→ **Assigned task**
Give back the lines of the records exactly, starting at the first and ending at the one with "Task: Click the PB".
START Extracted information
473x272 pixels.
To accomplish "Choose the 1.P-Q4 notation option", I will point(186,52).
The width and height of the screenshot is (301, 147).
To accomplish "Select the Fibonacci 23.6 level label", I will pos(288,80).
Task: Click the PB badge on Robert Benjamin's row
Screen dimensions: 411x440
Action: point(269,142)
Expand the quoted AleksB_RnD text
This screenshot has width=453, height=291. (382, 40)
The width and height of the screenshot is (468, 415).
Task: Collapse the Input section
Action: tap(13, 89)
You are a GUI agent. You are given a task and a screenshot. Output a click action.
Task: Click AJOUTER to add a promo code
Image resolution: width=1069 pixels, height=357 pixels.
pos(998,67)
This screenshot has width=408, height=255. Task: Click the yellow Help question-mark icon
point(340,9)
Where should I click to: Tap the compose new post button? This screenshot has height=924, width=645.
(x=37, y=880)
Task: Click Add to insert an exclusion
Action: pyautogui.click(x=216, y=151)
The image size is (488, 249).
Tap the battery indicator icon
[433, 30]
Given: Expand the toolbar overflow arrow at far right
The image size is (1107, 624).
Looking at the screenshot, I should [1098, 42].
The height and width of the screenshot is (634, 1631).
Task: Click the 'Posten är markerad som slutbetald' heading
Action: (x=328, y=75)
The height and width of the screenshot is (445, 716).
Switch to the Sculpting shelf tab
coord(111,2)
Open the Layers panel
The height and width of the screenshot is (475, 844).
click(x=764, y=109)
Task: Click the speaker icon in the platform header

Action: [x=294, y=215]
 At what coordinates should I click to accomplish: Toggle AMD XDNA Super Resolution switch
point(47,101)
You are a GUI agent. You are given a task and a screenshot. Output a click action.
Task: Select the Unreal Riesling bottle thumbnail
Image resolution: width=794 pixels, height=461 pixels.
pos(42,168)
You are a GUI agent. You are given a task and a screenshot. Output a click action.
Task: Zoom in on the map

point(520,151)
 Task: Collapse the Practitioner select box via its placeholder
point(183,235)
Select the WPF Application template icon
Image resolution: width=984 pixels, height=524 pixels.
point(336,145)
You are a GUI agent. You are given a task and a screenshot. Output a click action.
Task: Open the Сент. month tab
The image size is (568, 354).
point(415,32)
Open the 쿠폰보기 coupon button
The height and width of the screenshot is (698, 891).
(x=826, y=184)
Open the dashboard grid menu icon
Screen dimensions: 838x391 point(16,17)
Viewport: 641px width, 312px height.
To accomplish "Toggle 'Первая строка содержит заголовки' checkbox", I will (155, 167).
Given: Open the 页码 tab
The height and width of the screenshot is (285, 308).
END Extracted information
→ **Solved exercise**
473x272 pixels.
To accomplish "Choose the 1.P-Q4 notation option", I will point(186,52).
The width and height of the screenshot is (301, 147).
To accomplish "Select the Fibonacci 23.6 level label", I will pos(288,80).
Task: Click the PB badge on Robert Benjamin's row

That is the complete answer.